Il est évident que le temps a passé, que l'instrument s'est normalement détérioré et il n'a pas pu être entretenu suffisamment. Il a besoin maintenant d'un relevage complet, d'une remise en ordre de la mécanique et, peut-être d'une transformation éventuelle d'une partie de ses organes mécaniques. Mais ces travaux importants entraîneront des dépenses extraordinaires dont il sera nécessaire d'assurer le financement. Actuellement, il est impossible d'utiliser l'orgue pour un concert. Beaucoup de notes ne parlent plus et certains jeux sont totalement inutilisables.

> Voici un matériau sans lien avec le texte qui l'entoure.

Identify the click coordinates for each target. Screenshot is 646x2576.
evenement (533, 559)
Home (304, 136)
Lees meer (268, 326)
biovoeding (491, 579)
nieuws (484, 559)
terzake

Le Pasteur VALLOTTON m'avait demandé de me mettre au travail pour utiliser l'instrument dès la fin de sa construction pour accompagner les cultes. C'est avec joie que je me suis lancé dans cette aventure périlleuse, sans formation musicale suffisante. J'ai pu assurer ce service depuis la mise en route de l'instrument et les fidèles ont pu remarquer un certain nombre de fausses notes. Toutefois, j'ai réussi à entraîner les chants en respectant la mesure et je m'aperçois chaque dimanche que les assistants me suivent consciencieusement. Mais beaucoup se sont aperçus que les changements de température sont très néfastes à l'instrument et que parfois, un ou deux claviers sont totalement inutilisables.

L'Eglise s'est souciée de cette fiabilité défaillante et elle a voulu envisager une restauration de l'instrument. Une étude est en cours qui devrait donner des positions à choisir pour remettre en état cet instrument remarquable qui fait partie du patrimoine organistique de notre cité.